Here is the complete circular:
Reserve Bank of India has issued various instructions on security of card transactions and risk mitigation measures, including directions on online alerts as well as on additional factor of authentication. This has resulted in strengthening both card present (CP) and card not present (CNP) transactions. The measures have significantly reduced the misuse of cards.
- Of late, the Reserve Bank has been receiving requests from customers and entities in certain niche segments indicating the need to foster innovative payment products / processes and for enhancing the convenience factor in certain use cases / type of transactions without the need for having the mandatory additional factor of authentication (AFA).
- The requests have been examined from the perspective of the trade-off between security and convenience in card transactions and need for relaxation in extant instructions with suitable safeguards to protect customer interest in light of availability of new technologies. One such technology is that of Near Field Communication (NFC) which is used in contactless cards .The contactless cards are chip card which provides security as well as convenience.
- Accordingly, it has been decided to relax the extant instructions relating to the need for additional factor of authentication requirements for small value card present transactions only usingcontact-less card payments using NFC. In this regard, it is advised that –
- Relaxation for AFA requirement is permitted for transactions for a maximum value of Rs 2,000/- per transaction; banks are free to set lower per transaction limits.
- the contactless cards should necessarily adhere to EMV standards.
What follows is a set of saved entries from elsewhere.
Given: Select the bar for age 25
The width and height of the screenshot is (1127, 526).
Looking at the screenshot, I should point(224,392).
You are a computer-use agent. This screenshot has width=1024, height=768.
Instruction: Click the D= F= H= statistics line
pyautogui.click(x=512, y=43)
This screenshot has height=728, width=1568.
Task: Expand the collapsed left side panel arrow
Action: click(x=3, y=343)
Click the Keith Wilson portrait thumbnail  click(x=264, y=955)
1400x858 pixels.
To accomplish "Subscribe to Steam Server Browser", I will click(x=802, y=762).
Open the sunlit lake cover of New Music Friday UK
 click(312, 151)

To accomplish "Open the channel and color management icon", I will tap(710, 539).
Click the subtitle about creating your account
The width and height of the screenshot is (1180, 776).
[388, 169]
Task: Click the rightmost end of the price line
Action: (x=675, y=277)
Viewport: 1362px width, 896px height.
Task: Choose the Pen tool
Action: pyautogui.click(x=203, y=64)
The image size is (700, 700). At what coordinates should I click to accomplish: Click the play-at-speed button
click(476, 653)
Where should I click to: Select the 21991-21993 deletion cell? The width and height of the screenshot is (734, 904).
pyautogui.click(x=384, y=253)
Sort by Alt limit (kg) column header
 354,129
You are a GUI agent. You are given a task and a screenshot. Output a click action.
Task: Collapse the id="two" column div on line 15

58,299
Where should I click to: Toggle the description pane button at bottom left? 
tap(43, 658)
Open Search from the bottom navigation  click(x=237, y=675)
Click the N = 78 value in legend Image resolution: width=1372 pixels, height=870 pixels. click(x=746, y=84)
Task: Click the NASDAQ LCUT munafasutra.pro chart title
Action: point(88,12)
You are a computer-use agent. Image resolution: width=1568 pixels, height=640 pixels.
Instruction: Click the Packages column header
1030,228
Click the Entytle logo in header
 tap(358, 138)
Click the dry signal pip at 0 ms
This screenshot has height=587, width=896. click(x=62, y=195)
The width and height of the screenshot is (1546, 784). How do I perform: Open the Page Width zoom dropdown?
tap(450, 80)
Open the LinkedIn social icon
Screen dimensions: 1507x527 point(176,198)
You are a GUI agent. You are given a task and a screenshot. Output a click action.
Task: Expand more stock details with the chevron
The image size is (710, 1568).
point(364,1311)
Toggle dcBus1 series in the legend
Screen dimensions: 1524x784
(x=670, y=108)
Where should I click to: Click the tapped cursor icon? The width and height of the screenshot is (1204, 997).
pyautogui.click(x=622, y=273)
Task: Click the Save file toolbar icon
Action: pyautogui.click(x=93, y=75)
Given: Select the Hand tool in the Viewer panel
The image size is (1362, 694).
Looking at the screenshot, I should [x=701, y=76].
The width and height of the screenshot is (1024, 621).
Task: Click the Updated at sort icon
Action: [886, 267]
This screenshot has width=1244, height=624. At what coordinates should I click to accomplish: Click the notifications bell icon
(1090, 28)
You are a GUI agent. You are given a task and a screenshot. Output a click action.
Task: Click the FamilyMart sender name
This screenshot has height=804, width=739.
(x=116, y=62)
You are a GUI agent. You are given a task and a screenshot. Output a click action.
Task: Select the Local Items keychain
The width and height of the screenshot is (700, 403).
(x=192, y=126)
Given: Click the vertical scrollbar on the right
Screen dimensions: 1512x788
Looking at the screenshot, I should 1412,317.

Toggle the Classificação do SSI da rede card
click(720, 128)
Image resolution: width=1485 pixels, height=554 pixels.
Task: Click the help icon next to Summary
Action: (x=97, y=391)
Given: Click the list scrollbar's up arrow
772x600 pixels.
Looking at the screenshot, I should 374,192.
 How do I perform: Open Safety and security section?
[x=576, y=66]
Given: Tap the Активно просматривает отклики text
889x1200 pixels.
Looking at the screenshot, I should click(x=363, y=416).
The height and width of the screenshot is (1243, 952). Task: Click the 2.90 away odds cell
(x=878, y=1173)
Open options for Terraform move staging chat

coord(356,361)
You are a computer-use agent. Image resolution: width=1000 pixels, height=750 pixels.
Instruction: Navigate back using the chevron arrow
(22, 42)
- Suitable velocity checks (daily, monthly, etc) shall be put in place by banks as agreed upon by the customer.
- for transaction value above the threshold limit of Rs 2000/- PIN (AFA) will be mandatory.
- Further, in the interest of customer protection the banks are also advised:
- to clearly explain to customers about the technology, its use, risks and liability while issuing contact less/ NFC cards.
- to clearly indicate the maximum liability devolving on the customer, if any, at the time of issuance of such cards, along with the responsibility of the customer to report the loss of such cards to the bank immediately through multiple channels made available by the bank.
- to put in place robust mechanisms for seamless reporting of lost/stolen cards which can be accessed through multiple channels (website, phone banking, SMS, IVR etc.).
- However, it may be noted that the above relaxations shall not apply to:
- ATM transactions irrespective of transaction value.
- Card not Present transactions(CNP).
The directive is issued under Section 10(2) read with Section 18 of Payment and Settlement Systems Act 2007 (Act 51 of 2007).
Recently, the Delhi-based ecommerce firm, Snapdeal has also pitched for single-factor authentication regime for small value transactions, starting initially with a cap of INR 3,000. Earlier on August 22, 2014, the RBI had issued a circular requiring every credit card transaction made with an Indian credit card to include two-factor authentication and had made it mandatory starting from December 2014.